§ Task: Please rewrite everything from the line containing "Метро (253, 24)" down to the line containing "About Us (275, 2561)", requests included, adding 47 to every coordinate in the answers.

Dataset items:

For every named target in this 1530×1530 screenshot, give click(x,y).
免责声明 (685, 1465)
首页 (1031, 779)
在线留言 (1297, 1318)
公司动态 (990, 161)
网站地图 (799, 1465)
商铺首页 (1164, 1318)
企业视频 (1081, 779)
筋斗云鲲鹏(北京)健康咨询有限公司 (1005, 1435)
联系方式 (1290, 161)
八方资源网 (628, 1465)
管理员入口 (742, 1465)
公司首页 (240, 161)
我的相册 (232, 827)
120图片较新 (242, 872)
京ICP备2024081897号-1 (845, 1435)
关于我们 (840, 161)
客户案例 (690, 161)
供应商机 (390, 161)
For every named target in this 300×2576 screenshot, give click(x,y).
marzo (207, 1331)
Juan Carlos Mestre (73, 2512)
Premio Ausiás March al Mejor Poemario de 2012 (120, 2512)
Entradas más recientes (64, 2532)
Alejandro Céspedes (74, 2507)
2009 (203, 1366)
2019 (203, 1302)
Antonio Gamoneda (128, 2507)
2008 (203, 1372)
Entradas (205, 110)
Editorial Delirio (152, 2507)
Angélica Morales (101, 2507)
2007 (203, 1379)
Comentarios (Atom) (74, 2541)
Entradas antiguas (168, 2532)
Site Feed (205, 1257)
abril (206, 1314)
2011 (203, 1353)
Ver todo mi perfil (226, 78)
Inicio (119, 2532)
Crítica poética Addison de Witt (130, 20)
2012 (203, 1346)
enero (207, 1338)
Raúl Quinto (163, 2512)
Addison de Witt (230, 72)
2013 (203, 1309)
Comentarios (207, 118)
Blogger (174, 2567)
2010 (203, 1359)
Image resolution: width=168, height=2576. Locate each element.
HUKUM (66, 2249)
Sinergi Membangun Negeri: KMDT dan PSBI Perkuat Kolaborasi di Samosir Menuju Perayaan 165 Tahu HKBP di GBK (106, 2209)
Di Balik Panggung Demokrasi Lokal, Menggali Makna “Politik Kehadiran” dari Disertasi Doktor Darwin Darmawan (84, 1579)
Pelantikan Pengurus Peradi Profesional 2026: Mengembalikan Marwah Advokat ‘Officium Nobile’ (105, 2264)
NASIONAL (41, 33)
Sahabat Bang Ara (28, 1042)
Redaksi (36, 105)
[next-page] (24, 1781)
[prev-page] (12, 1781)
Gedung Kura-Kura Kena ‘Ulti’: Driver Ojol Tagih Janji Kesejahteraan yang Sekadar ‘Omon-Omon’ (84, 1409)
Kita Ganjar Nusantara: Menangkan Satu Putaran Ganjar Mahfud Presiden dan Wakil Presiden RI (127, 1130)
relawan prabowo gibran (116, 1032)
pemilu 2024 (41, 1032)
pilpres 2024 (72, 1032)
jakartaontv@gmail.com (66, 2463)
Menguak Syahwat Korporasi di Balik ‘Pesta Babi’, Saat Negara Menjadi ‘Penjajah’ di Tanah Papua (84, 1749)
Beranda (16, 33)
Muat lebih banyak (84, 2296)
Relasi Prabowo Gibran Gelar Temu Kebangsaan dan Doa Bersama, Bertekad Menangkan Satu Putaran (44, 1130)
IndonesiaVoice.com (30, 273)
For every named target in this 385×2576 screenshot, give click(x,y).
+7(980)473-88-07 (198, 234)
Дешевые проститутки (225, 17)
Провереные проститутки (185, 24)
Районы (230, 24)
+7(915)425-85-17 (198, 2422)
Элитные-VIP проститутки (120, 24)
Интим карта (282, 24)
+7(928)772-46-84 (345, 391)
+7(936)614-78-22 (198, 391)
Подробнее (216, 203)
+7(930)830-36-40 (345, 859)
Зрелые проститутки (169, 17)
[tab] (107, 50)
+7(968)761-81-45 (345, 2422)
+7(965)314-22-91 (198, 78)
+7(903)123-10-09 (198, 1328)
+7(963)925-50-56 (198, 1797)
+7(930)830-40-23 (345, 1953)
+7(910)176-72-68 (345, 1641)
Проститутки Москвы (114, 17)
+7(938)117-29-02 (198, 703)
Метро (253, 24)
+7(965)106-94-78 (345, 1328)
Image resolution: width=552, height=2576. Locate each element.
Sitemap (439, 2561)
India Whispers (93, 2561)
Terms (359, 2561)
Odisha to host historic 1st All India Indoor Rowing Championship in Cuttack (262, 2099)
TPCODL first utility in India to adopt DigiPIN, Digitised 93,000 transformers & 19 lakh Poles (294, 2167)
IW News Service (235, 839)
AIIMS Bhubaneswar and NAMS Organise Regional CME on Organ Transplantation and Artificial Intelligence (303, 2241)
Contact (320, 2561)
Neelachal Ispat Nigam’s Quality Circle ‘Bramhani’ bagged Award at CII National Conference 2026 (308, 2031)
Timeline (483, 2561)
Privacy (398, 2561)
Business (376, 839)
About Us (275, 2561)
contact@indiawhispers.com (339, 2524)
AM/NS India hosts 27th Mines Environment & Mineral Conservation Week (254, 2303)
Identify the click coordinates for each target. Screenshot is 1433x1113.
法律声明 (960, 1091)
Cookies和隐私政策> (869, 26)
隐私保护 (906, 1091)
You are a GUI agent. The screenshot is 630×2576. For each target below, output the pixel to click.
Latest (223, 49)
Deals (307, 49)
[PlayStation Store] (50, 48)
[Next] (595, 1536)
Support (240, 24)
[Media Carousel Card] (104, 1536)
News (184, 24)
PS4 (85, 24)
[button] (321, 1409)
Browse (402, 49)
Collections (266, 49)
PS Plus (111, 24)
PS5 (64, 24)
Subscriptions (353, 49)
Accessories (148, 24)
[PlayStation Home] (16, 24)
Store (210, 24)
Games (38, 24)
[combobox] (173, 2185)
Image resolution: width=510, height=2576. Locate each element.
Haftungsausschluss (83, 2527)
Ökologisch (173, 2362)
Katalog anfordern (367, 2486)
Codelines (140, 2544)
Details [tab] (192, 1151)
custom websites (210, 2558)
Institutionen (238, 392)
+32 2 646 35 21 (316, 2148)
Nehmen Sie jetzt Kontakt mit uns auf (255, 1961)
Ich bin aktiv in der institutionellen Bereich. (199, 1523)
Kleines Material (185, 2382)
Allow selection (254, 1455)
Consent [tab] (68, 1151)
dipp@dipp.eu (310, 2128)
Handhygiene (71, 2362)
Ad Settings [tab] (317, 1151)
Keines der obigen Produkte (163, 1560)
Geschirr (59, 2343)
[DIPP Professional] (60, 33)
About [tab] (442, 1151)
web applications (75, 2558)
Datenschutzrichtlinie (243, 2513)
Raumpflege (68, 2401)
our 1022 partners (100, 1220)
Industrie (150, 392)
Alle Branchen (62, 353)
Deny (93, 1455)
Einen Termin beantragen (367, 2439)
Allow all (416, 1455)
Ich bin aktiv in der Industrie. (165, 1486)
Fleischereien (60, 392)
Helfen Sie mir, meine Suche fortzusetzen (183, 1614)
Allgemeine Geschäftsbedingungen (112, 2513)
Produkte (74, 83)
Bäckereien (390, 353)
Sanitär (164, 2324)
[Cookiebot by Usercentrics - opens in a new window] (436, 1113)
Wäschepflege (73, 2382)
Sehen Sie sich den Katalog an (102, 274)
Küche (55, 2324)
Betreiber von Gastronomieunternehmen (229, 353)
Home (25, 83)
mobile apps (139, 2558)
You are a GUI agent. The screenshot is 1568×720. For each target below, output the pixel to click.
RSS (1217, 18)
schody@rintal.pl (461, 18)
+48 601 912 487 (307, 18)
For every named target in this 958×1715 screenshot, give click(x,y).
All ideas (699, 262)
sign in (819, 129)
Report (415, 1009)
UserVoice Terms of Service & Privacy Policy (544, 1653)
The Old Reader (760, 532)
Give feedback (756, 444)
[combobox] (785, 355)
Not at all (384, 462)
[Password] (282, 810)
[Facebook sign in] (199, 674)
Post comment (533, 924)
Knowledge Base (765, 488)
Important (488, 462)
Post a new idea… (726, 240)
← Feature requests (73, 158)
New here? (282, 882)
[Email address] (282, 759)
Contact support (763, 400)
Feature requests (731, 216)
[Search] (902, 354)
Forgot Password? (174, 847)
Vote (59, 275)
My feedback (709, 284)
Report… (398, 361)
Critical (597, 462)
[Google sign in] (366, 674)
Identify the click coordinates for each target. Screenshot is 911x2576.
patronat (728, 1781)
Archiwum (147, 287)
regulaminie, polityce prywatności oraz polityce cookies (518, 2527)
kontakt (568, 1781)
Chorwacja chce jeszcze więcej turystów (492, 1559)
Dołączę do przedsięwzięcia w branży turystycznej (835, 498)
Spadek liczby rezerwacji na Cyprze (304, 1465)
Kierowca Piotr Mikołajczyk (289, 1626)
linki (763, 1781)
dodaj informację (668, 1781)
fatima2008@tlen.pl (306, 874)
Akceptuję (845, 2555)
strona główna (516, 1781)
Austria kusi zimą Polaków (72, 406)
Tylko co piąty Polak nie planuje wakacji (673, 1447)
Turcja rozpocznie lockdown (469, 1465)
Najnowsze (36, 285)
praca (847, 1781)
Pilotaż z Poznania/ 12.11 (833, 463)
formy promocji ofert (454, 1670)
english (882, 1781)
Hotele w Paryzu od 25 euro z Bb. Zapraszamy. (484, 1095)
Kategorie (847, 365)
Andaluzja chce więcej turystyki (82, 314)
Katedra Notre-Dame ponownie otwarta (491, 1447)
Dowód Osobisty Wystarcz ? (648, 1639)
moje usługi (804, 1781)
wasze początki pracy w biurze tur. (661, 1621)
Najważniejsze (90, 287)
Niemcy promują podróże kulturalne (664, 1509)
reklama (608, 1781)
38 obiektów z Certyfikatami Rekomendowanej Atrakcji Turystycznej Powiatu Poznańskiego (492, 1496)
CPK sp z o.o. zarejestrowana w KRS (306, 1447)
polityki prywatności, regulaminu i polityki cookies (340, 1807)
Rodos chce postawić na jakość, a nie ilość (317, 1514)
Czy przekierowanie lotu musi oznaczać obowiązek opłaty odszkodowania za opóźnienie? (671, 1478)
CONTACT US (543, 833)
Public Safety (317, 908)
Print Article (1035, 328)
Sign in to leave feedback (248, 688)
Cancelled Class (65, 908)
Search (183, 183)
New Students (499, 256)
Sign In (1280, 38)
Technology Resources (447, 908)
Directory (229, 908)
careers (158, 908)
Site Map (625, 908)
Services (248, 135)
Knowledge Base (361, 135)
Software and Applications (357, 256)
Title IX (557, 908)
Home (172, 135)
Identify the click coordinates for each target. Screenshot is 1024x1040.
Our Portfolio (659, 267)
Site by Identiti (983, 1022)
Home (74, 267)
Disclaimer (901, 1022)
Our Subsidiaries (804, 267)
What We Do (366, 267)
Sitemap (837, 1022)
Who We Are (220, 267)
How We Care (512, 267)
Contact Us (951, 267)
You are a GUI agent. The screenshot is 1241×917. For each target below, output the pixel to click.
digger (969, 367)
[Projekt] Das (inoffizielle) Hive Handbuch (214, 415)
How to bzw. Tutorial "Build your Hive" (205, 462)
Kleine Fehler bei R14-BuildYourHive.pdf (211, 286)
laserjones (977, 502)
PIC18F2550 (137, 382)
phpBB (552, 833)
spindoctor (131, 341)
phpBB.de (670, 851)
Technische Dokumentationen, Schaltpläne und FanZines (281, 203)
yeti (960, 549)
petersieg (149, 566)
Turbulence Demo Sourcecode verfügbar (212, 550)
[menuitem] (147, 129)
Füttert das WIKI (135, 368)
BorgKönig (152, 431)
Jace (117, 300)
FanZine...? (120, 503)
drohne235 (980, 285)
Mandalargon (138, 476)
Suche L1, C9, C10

§ Exercise solution:
Метро (300, 71)
+7(965)106-94-78 (392, 1375)
Image resolution: width=552, height=2576. Locate each element.
Sitemap (486, 2608)
India Whispers (140, 2608)
Terms (406, 2608)
Odisha to host historic 1st All India Indoor Rowing Championship in Cuttack (309, 2146)
TPCODL first utility in India to adopt DigiPIN, Digitised 93,000 transformers & 19 lakh Poles (341, 2214)
IW News Service (282, 886)
AIIMS Bhubaneswar and NAMS Organise Regional CME on Organ Transplantation and Artificial Intelligence (350, 2288)
Contact (367, 2608)
Neelachal Ispat Nigam’s Quality Circle ‘Bramhani’ bagged Award at CII National Conference 2026 (355, 2078)
Timeline (530, 2608)
Privacy (445, 2608)
Business (423, 886)
About Us (322, 2608)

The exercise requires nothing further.